Stored data entries

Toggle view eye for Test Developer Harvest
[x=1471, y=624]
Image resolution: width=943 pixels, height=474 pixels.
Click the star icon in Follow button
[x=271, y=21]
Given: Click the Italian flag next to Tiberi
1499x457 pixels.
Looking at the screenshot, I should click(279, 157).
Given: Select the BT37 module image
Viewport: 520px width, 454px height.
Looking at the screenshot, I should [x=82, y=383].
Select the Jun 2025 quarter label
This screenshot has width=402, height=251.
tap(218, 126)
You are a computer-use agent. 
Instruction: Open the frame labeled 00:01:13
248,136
* * *
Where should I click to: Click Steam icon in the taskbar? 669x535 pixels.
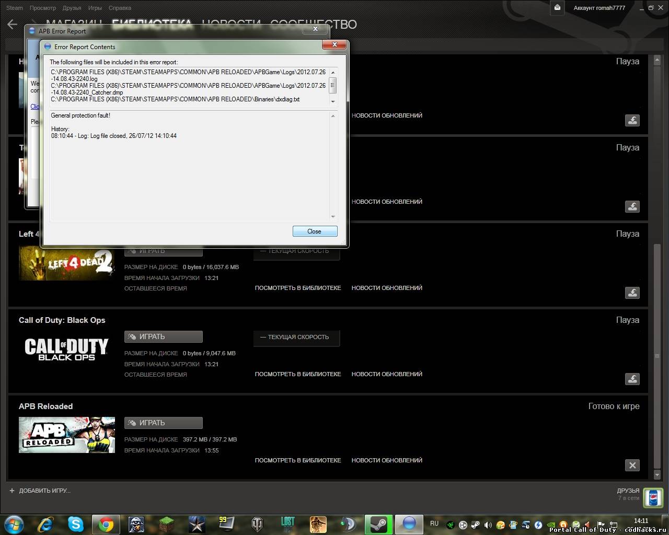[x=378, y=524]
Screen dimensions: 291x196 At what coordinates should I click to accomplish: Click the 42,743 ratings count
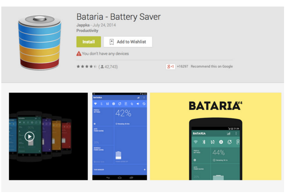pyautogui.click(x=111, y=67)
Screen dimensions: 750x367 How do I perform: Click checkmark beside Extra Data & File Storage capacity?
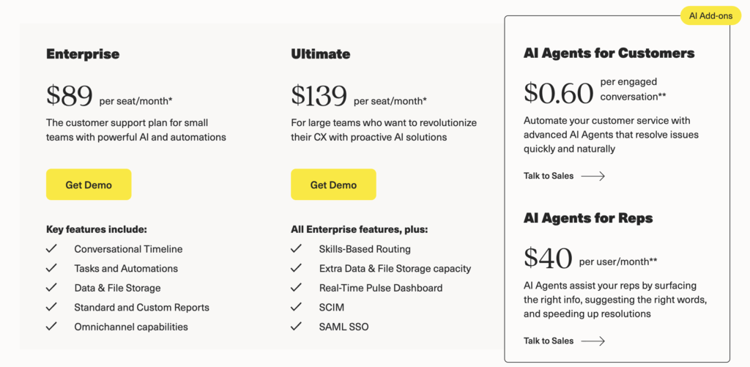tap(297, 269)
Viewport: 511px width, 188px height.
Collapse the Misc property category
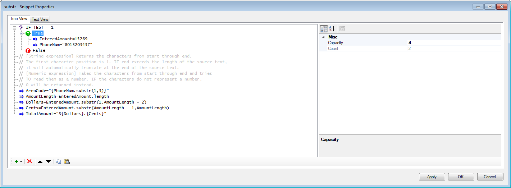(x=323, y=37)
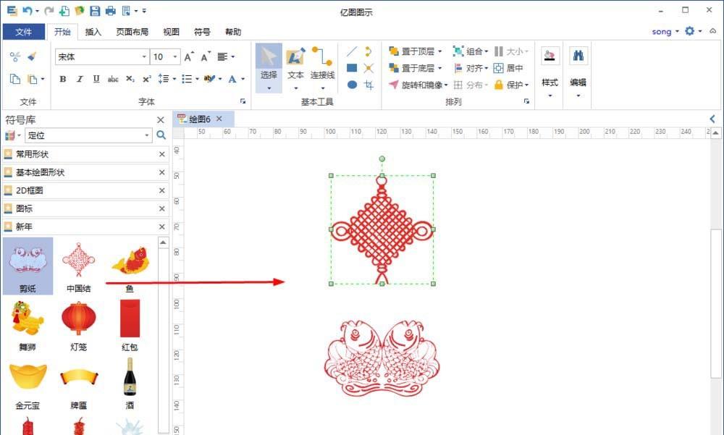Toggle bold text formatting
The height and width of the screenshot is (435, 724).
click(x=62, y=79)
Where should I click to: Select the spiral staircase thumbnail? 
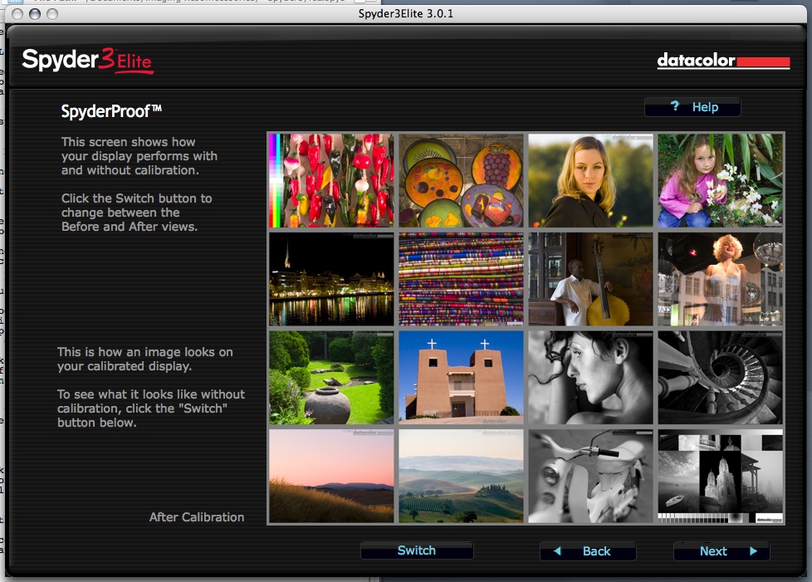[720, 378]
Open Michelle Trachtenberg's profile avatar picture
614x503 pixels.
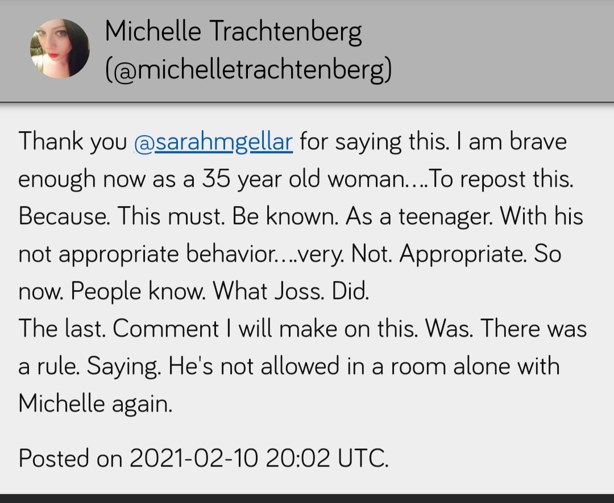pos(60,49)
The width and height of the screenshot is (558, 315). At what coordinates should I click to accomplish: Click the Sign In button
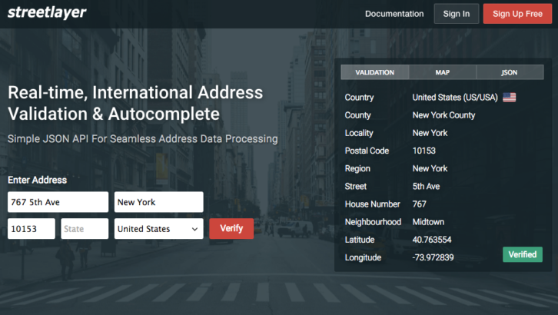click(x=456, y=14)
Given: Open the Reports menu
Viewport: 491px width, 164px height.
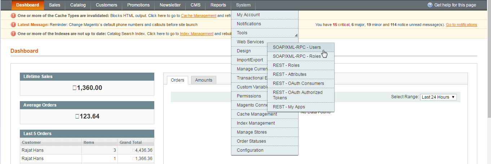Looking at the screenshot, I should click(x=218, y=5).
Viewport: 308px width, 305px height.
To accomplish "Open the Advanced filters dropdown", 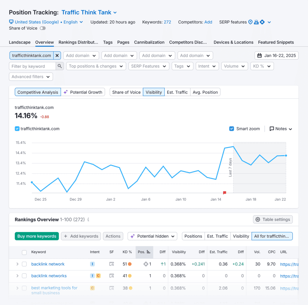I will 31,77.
...
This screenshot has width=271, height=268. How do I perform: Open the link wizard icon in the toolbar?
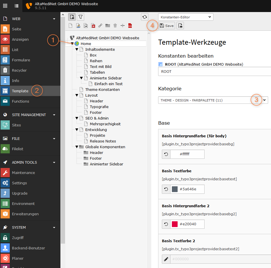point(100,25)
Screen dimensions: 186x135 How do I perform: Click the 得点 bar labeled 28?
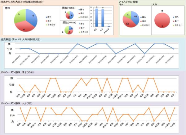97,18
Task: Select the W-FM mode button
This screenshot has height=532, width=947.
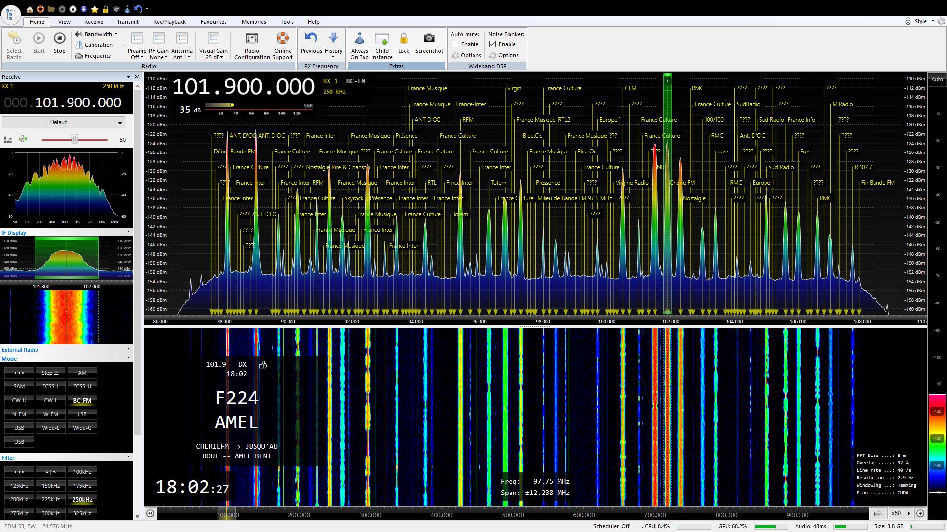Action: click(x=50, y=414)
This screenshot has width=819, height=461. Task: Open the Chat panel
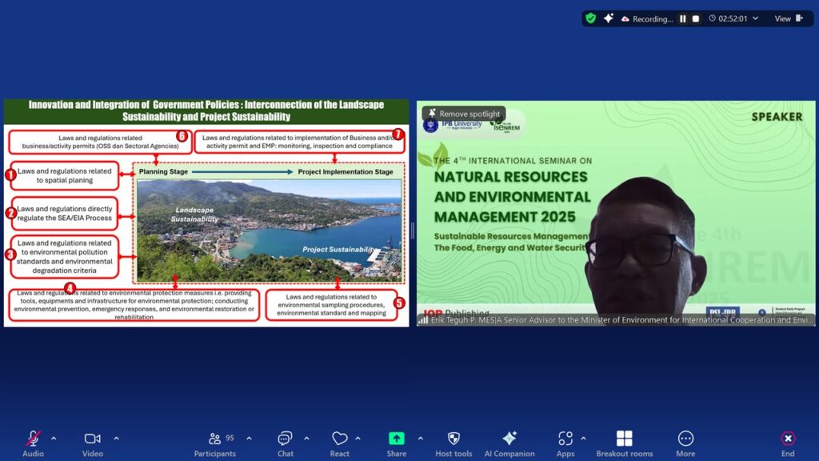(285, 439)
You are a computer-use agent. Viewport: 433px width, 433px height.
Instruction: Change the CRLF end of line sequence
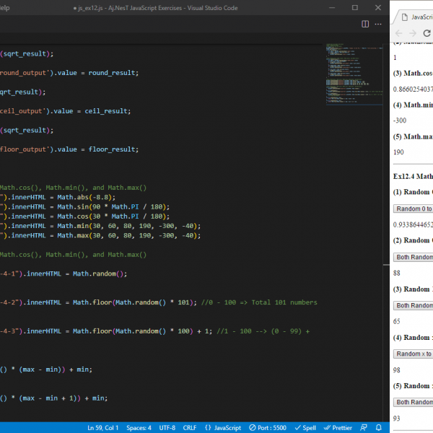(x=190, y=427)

Exercise objective
Please show all lines from the entries that contain the word "agent".

Exercise output
You are a computer-use agent. 
You are a computer-use agent. Viewport: 433px width, 433px height.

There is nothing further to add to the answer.